Low-Latitude Coronal Holes at the Minimum of the 23rd Solar Cycle

TL;DR

This study analyzes low-latitude coronal holes during the 2007 solar minimum, revealing larger areas, persistent features, and a complex magnetic field structure with dominant multi-pole components compared to the 1996 minimum.

Contribution

It provides a detailed comparison of coronal hole characteristics and magnetic field structures between two solar minima, highlighting the increased multi-pole dominance in 2007.

Findings

Larger coronal hole areas in 2007 compared to 1996.

Presence of five persistent coronal holes over multiple rotations.

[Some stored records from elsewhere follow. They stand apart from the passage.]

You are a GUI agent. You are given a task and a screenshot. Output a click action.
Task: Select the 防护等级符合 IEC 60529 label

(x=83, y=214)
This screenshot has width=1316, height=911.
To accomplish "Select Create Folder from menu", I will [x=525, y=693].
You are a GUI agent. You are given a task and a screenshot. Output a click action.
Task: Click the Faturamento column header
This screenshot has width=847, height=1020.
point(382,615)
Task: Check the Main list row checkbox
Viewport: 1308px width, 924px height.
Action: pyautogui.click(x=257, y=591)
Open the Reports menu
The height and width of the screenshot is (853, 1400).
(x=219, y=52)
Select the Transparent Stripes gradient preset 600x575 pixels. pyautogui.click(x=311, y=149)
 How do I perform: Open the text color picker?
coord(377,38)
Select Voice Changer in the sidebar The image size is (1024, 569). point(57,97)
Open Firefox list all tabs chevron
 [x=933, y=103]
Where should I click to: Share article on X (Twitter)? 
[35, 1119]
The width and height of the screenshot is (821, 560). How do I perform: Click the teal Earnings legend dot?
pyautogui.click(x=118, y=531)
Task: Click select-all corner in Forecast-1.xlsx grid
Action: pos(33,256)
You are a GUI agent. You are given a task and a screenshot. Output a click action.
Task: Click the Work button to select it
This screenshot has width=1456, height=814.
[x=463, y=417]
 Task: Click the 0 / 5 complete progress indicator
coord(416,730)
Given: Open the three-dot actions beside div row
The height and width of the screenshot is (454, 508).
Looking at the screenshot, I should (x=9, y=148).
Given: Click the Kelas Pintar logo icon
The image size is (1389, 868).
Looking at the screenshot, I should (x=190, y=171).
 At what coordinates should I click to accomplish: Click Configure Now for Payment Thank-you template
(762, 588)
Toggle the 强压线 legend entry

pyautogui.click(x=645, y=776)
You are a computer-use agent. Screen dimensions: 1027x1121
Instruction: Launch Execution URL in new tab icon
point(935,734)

The 2007 minimum had a significantly weaker dipole component.

Abstract

Low and mid-latitude coronal holes (CHs) observed on the Sun during the current solar activity minimum (from September 21, 2006, Carrington rotation (CR) 2048, until June 26, 2009 (CR 2084)) were analyzed using {\it SOHO}/EIT and STEREO-A SECCHI EUVI data. From both the observations and Potential Field Source Surface (PFSS) modeling, we find that the area occupied by CHs inside a belt of $\pm 40^\circ$ around the solar equator is larger in the current 2007 solar minimum relative to the similar phase of the previous 1996 solar minimum. The enhanced CH area is related to a recurrent appearance of five persistent CHs, which survived during 7-27 solar rotations. Three of the CHs are of positive magnetic polarity and two are negative. The most long-lived CH was being formed during 2 days and existed for 27 rotations. This CH was associated with fast solar wind at 1 AU of approximately 620$\pm 40$ km s$^{-1}$. The 3D MHD modeling for this time period shows an open field structure above this CH. We conclude that the global magnetic field of the Sun possessed a multi-pole structure during this time period. Calculation of the harmonic power spectrum of the solar magnetic field demonstrates a greater prevalence of multi-pole components over the dipole component in the 2007 solar minimum compared to the 1996 solar minimum. The unusual large separation between the dipole and multi-pole components is due to the very low magnitude of the dipole component, which is three times lower than that in the previous 1996 solar minimum.